Aim of the task:
Copy the listing from the line containing "Pick the toilet" through the line containing "This screenshot has height=971, width=1294. point(756,482)", both included, and leave everything else unchanged. Rescale only the point coordinates in the answers by 0.25, rounding each to a whole number with halves rounded up.

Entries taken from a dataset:
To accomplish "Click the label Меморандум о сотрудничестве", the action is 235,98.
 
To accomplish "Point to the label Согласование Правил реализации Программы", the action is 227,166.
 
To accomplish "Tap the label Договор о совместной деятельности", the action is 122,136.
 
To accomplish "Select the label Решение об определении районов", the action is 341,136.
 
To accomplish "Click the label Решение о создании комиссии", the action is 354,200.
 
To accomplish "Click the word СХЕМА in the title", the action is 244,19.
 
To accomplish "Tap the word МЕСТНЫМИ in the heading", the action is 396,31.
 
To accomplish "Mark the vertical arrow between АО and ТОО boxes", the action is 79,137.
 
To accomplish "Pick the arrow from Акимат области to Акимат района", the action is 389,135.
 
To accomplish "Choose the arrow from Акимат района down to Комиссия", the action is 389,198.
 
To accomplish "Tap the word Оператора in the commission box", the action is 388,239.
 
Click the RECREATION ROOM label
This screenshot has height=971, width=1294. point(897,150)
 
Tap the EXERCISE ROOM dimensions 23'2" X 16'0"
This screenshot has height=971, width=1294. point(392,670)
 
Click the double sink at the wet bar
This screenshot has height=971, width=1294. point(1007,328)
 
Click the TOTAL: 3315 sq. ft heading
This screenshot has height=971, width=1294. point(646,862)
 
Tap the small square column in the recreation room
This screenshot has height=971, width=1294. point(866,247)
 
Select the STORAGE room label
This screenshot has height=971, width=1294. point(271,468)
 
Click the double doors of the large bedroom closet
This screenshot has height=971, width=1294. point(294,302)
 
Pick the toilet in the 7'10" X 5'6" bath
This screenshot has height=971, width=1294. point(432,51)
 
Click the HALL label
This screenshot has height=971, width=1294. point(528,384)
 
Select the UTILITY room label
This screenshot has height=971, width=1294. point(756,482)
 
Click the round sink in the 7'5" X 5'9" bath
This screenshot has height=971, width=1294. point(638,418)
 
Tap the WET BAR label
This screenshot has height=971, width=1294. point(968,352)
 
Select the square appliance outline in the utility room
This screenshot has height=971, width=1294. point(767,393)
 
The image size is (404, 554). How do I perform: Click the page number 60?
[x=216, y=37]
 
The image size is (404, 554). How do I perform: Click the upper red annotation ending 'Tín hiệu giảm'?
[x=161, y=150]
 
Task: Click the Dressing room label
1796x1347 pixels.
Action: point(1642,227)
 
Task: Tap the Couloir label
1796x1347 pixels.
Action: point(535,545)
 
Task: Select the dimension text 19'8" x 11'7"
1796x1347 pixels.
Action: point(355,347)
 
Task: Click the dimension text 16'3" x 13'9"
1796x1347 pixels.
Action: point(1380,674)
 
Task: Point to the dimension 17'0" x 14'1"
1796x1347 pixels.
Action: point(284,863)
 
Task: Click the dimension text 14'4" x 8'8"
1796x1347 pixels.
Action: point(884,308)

Answer to this task:
Pick the toilet in the 7'10" X 5'6" bath
This screenshot has height=971, width=1294. point(108,13)
 
Click the HALL label
This screenshot has height=971, width=1294. point(132,96)
 
Select the UTILITY room label
This screenshot has height=971, width=1294. point(189,121)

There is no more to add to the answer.